Cinque i criteri che condizioneranno le scelte dei leader dei 28, che oggi si riuniscono a Bruxelles per valutare l’esito del voto di domenica e cominciare a dipanare la matassa delle nomine alla guida delle Istituzioni comunitarie: i presidenti della Commissione europea e del Consiglio europeo e l’alto rappresentante per la Politica estera e di sicurezza – una sorta di ‘ministro degli Esteri’ europeo -, il presidente del Parlamento europeo e, in prospettiva, il presidente della Banca centrale europea.
Il negoziato sulle nomine è estremamente incerto: deve tenere conto di equilibri politici, nazionali, demografici, geografici e di genere. In più c’è il fattore rotazione: chi ha appena avuto un posto, tendenzialmente non lo riavrà. E chi ne ha appena avuti tanti, e persino troppi, tendenzialmente non riavrà niente. E’ il caso dell’Italia, che oggi gestisce tre di quelle cariche e verosimilmente non ne avrà più nessuna.
Non le gioca contro solo il fattore rotazione, ma pure tutti gli altri criteri. Le due forze che formano il governo italiano hanno nell’Unione referenti diversi, nessuno dei quali ha, però, responsabilità di governo e ha, quindi, il potere d’influenzare la decisione sulle nomine, che spettano ai capi di Stato e/o di governo, con l’avallo del Parlamento europeo.
Gli incarichi vengono normalmente ripartiti fra Paesi diversi. L’Italia è un grande Paese e Francia, Germania e Spagna, con la Polonia gli altri Grandi Paesi Ue, hanno propri candidati a posti diversi: il tedesco Manfred Weber e il francese Michel Barnier possono entrambi arrivare, seguendo percorsi diversi, alla presidenza della Commissione; la Spagna punta al ‘ministro degli Esteri’.

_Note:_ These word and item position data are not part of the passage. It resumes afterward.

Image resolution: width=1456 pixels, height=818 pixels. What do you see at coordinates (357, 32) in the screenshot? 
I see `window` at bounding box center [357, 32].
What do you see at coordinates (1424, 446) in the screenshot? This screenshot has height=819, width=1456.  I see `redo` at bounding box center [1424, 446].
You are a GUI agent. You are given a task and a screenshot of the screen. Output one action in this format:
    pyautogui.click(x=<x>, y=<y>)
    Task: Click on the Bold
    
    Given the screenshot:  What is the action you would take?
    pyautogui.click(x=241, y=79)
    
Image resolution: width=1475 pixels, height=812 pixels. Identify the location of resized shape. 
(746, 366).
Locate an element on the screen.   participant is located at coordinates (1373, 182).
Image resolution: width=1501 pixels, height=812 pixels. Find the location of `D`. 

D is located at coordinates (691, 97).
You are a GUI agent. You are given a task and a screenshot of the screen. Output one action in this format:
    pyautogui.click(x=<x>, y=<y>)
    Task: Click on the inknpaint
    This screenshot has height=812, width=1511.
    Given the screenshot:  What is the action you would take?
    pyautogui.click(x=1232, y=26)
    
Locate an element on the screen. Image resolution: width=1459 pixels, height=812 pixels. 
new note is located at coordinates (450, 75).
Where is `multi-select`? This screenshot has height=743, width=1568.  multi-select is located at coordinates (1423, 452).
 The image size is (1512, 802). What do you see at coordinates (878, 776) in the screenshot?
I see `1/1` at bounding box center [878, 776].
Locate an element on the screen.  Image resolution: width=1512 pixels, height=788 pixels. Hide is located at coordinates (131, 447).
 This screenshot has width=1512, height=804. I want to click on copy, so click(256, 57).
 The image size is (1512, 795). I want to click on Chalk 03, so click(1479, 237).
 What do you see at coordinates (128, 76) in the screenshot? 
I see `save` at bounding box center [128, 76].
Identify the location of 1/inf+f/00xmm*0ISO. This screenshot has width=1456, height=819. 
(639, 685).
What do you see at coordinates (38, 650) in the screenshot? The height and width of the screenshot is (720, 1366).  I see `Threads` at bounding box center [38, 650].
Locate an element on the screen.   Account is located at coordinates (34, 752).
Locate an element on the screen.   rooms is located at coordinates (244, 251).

L’Italia potrebbe barattare l’appoggio a candidati di Paesi minori con il sostegno a sue richieste. Difficile, però, la reciprocità con l’Olanda, che può puntare alla presidenza del Consiglio europeo, per il premier Mark Rutte, o al ‘ministro degli Esteri’, con l’ex ministro degli Esteri e attuale vice-presidente della Commissione europea Frans Timmermans. Più facile, per l’Italia, immaginarsi forme di reciprocità con i Paesi del Gruppo di Visegrad o, più genericamente, con i Paesi dell’ex Europa orientale, che possono cercare qualche approdo per la presidente lituana Dalia Grybauskaite, ex commissaria europea. Ma, finora, gli amichetti sovranisti di Matteo Salvini sono stati più bravi a chiedere che a dare.
Quanto al genere, non si intravvede una donna di caratura europea nella disponibilità di Lega e M5S. A meno che il Governo Conte non voglia giocare la carta del boicottaggio delle Istituzioni dell’Ue, designando a Bruxelles, per un incarico alla Commissione europea, il sottosegretario all’Economia e alle Finanze Laura Castelli – e comunque si tratterebbe di un ruolo di comprimario, non di leader.
In realtà, l’Italia un asso nella manica potrebbe averlo, per piazzare una pedina in un posto che conta in funzione del prestigio e della competenza, al di là dei meriti del Paese: si tratterebbe di riciclare Mario Draghi, in scadenza di mandato alla Bce, magari come presidente dell’eurogruppo – quando l’attuale, il portoghese Mario Centeno dovesse lasciare, o per un portafoglio economico importante alla Commissione.
Le designazioni dei commissari sono fatte dai singoli governi. Ma, in quello italiano, non si sono finora visti estimatori di Draghi.
Così, il rischio di rimanere a bocca asciutta è alto. E c’è pure l’ipotesi che il Parlamento europeo, dove c’è una maggioranza antitetica a Lega e M5S, bocci il commissario italiano designato, tanto per fare vedere chi comanda a Bruxelles.